Ma la ricerca del pace in porto ha spinto Palazzo San Giorgio a trovare soluzioni che, in definitiva, hanno accontentato un po' tutte le parti in causa e consentito al progetto della diga di procedere senza troppi sussulti. Al porto di Vado è stato assegnato il cantiere della costruzione dei cassoni della diga, a Giulio Schenone (assieme ad Aldo Negri della Finsea, con cui ha costituto, nel luglio scorso, una società ad hoc, la Sinalefi) è stato concesso il trasporto della ghiaia di riempimento e degli stessi cassoni dal cantiere di Vado all'area della nuova diga. Alla fine nessuno si può lamentare.
Ma ora questa infrastruttura è chiamata alla sfida più difficile, quella dell'incertezza istituzionale: il vuoto lasciato da Giovanni Toti, al momento sospeso dal ruolo, e dai guai giudiziari che deve affrontare il commissario del porto, Paolo Piacenza, si è sostituito in questi giorni il consiglio regionale, che ha coraggiosamente approvato la sottoscrizione di un mutuo da 57 milioni per realizzare il secondo lotto. Ma questo atto rischia di non bastare se nelle carte della magistratura, e magari dell'Anac, dovessero nascondersi nuove insidie.
Sul ponte di comando resta il solo Marco Bucci, sindaco e commissario, libero di operare perché non coinvolto in nessun modo nella bagarre giudiziaria.

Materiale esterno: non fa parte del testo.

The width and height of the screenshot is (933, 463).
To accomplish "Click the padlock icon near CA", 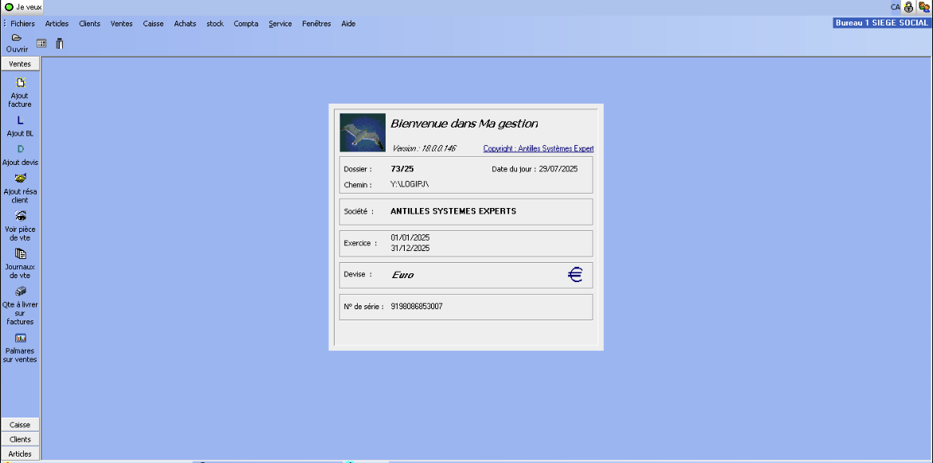I will pos(908,6).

Il suo spirito di intrapresa è arcinoto ma anche un leone come lui sa di doversi muovere nella cruna di un ago: i nemici della diga possono presentarsi in qualunque momento, i tempi per la sua costruzione sono contingentati dalle regole del Piano Nazionale di Coesione che l'ha finanziata (tutto deve essere completato entro il 2026, salvo proroghe comunque non scontate). Una corsa a ostacoli che rischia di lasciare Genova con il sedere per terra.